Bill Hwang, whose firm Archegos went bankrupt in 2021, is about to appear in court

Three years ago, a multibillion-dollar investment firm called Archegos Capital Management exploded without warning, causing major losses for some Wall Street banks and leading to federal criminal charges against the company's founder, Bill Hwang.

On Wednesday, Mr. Hwang, 60, was charged with 11 cases of securities fraud, wire fraud, conspiracy, racketeering and market manipulation will appear in Manhattan federal court. If convicted, he could spend the rest of his life in prison.

Federal prosecutors are trying to secure a conviction in a major stock market manipulation case in which Mr. Hwang, whose legal name is Sung Kook Hwang, was one of the big financial losers. Archegos had managed the money mainly for Mr Hwang, his family and some of his employees, and much of his family's wealth was lost when the company collapsed in March 2021. Patrick Halligan, the former chief financial officer, is also on trial before Mr Hwang. officer of Archegos.

That's what the authorities said Archegos has inflated stock prices it invested in it by using tens of billions of borrowed dollars from Wall Street banks to keep buying more and more shares. Rising stock prices encouraged other investors to buy, driving prices even higher. At its peak, the strategy increased Mr. Hwang to more than $35 billion, and the total value of the shares Archegos owned exceeded $100 billion.

Damian Williams, the U.S. attorney for the Southern District of New York in Manhattan, called Archegos' plan to drive up stock prices “historical in naturewhen his office announced in April 2022 that charges had been filed against Mr. Hwang and Mr. Halligan.

Barry Berke, a lawyer for Mr. Hwang, declined to comment. But at a court hearing a few months ago, Mr. Berke said his client “never sold a nickel of his stock.”

Mary Mulligan, lawyer for Mr Halligan, said: “This is a case that should not have been brought.”

Archegos was little known before its collapse and was not subject to much regulatory scrutiny because it did not manage money for outside investors. Yet it operated like a large hedge fund, given the level of risk it took on and the excessive borrowing from banks – mainly through the use of sophisticated derivative contracts.

The company prospered when the prices of the shares it bought continued to rise. But Archegos, which Mr. Hwang named after the Greek word for leader or prince, apparently couldn't handle a sudden downturn in the market. It collapsed when some of the stocks it had invested in fell in value, prompting Wall Street banks to seize securities and demand the company put up more money as collateral.

The impact of Archegos' bankruptcy on the stock market was limited, but several banks suffered losses. Credit Suisse, which has now acquired UBS, lost $5.5 billion. UBS itself lost about $861 million on loans to Archegos. Last summer, UBS agreed to pay nearly $400 million to regulators in the United States and Britain over Credit Suisse's risky failures in the Archegos affair. Nomura and Morgan Stanley were among the banks that also lost money.

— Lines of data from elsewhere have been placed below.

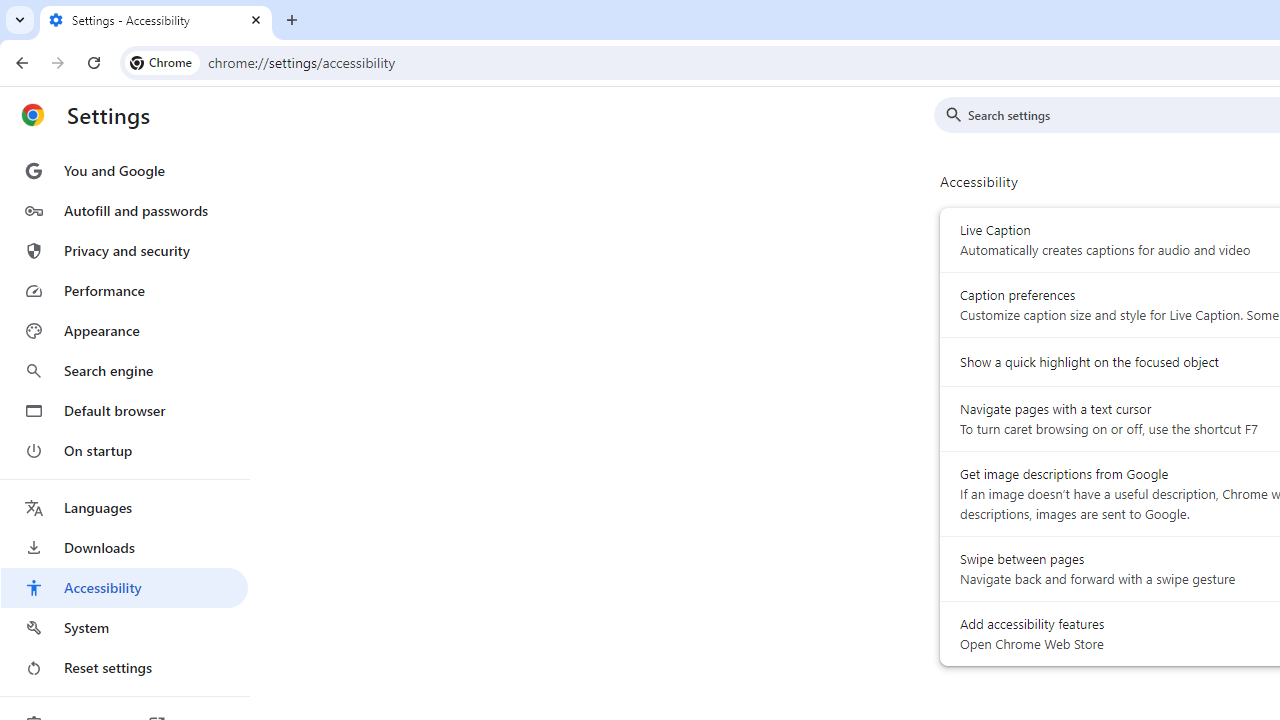 The image size is (1280, 720). I want to click on 'Downloads', so click(123, 547).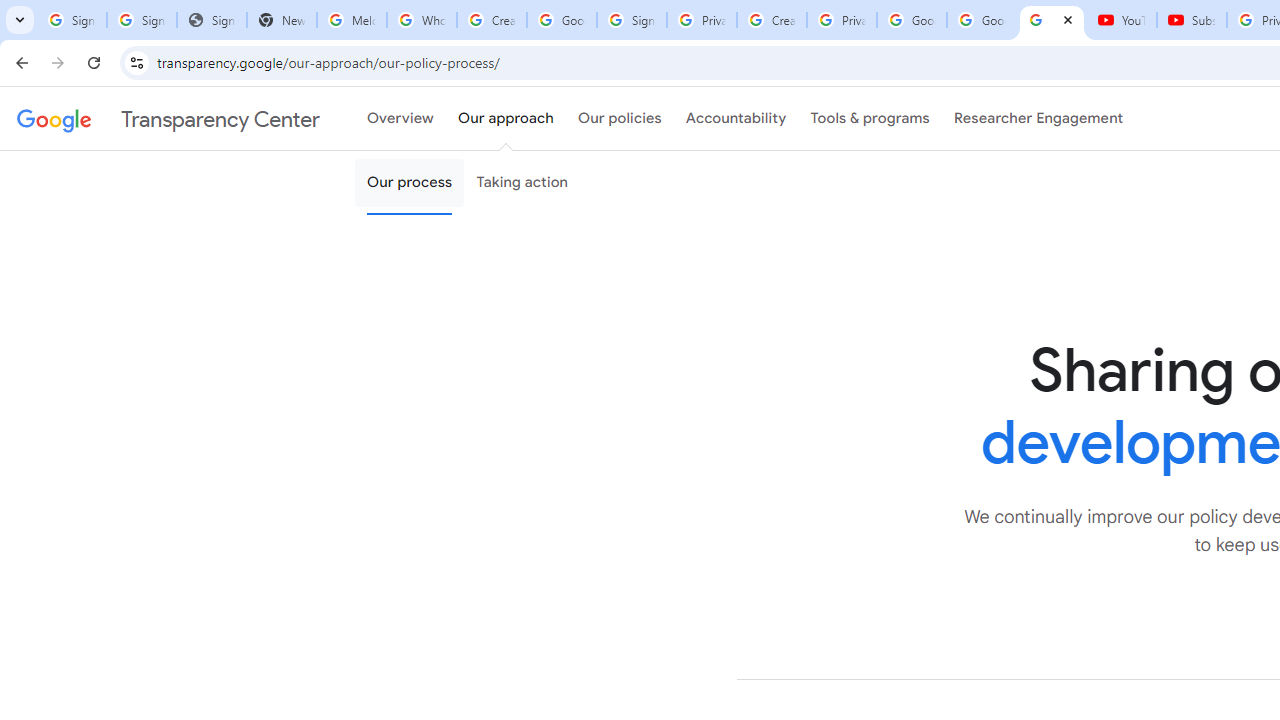 The image size is (1280, 720). I want to click on 'Taking action', so click(522, 183).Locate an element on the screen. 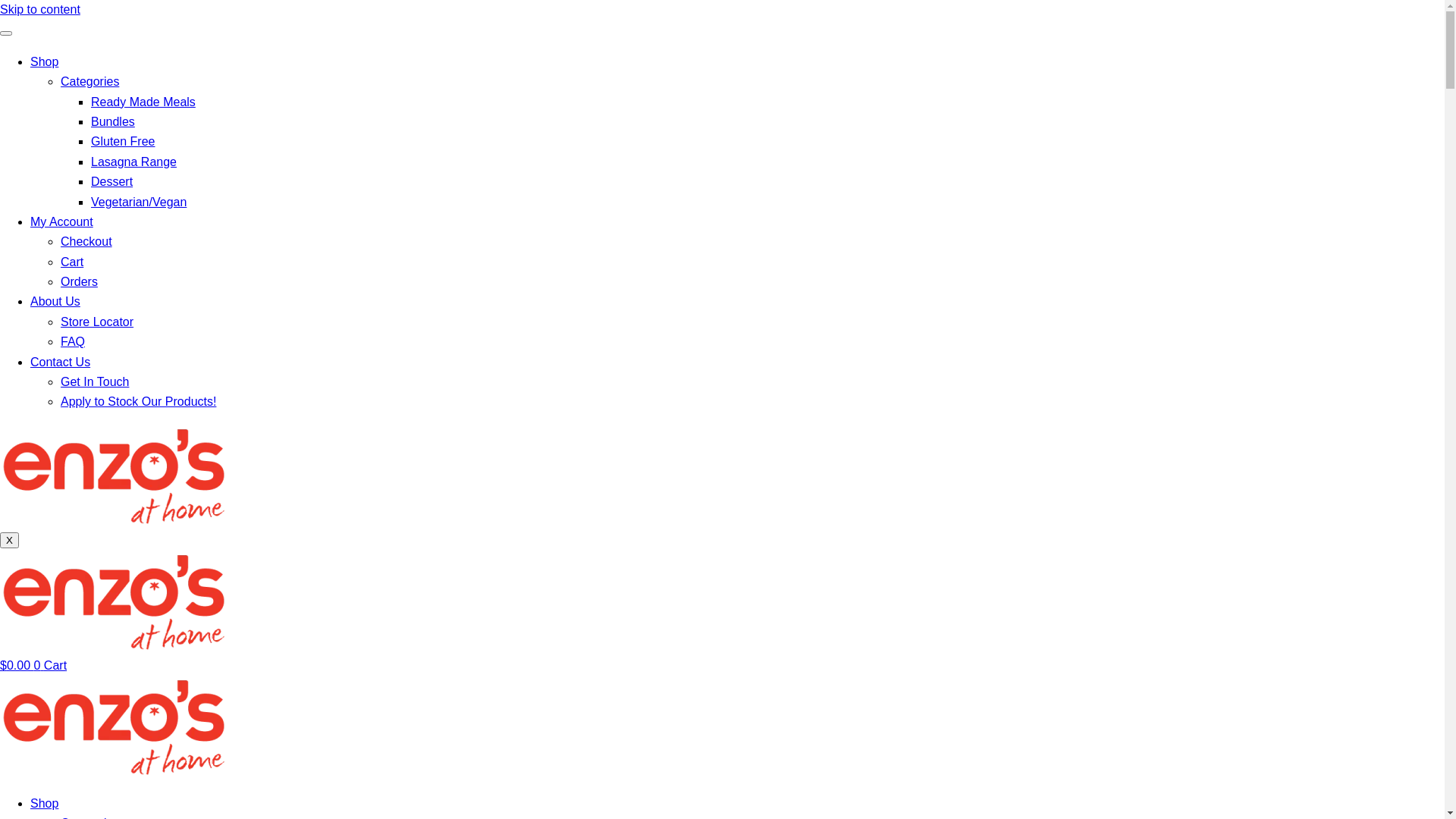 The height and width of the screenshot is (819, 1456). 'FAQ' is located at coordinates (72, 341).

If convicted on all counts, Mr Hwang could theoretically be sentenced to 220 years in prison – although a 20-year sentence is more realistic. For comparison: Samuel Bankman-Fried, the crypto entrepreneur who was was sentenced to 25 years in prison in March for defrauding customers of $8 billion, faced a maximum sentence of 110 years.

The trial begins Wednesday with jury selection. Prosecutors plan to call as witnesses two former Archegos employees who have pleaded guilty and agreed to cooperate with the investigation.

Federal authorities said a key part of the scheme involved Archegos officials misleading banks about the company's overall footprint in the market. The authorities also alleged that Mr. Hwang engaged in a “pump and brag scheme” – a strategy designed to substantially increase the company's stock holdings and give Mr. person”.

But prosecutors have yet to explain how Mr. Hwang planned to make a profit by inflating the prices of the shares Archegos owned. Even the federal judge who will preside over the trial said he was baffled by Mr. Hwang's strategy of simply buying more and more shares.

“What did he want? What did he want to achieve? To be a major player. I suppose that's possible, but it doesn't seem to me that that was his goal,” Judge Alvin Hellerstein said at a hearing last year. “I don't understand his goal .'

Prosecutors have said the trial will include testimony about possible exit strategies for Mr. Hwang.

This is the second time Mr. Hwang, a former hedge fund manager, has been accused of violating federal securities laws.

In 2012, he reached a civil settlement with the Securities and Exchange Commission in an insider trading investigation involving his old hedge fund – Tiger Asia Management – ​​and was fined. $44 million. Mr Hwang was not criminally charged, but Tiger Asia was pleaded guilty to federal insider trading charges in a related action brought by federal prosecutors in New Jersey.

By reaching a settlement with securities regulators, Mr. Hwang was barred from managing public money for at least five years. Supervisors formally lifted the ban in 2020. But instead of managing money for outside investors, Mr. Hwang focused on managing money for himself and his family.